Stated task — Extract each item below that contains the string "Kadence". Match the case as given.

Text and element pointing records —
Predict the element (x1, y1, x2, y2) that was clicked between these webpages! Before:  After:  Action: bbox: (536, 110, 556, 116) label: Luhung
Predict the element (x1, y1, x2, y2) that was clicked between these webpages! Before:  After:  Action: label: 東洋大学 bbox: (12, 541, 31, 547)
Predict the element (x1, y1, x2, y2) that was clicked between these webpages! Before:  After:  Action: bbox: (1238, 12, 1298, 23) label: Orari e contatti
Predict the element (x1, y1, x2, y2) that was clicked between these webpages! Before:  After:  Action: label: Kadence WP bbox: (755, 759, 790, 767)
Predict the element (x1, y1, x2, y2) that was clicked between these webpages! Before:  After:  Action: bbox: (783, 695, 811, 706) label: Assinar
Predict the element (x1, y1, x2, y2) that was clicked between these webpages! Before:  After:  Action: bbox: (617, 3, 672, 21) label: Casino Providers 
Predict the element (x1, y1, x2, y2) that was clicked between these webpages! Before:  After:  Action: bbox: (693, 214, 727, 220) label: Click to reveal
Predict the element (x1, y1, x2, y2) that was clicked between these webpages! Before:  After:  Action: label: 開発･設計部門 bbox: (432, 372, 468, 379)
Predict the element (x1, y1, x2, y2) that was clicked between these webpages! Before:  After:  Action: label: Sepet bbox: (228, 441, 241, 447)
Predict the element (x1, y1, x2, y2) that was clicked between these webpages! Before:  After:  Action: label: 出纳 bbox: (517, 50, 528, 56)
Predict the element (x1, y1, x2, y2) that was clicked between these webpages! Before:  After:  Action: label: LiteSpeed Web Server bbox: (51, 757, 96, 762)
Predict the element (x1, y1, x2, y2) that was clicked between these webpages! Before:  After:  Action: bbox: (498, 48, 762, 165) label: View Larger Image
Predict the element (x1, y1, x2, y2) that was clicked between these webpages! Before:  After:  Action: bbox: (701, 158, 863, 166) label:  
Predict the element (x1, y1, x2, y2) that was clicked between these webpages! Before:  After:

Correct response —
Predict the element (x1, y1, x2, y2) that was clicked between these webpages! Before:  After:  Action: label: Kadence WP bbox: (755, 759, 790, 767)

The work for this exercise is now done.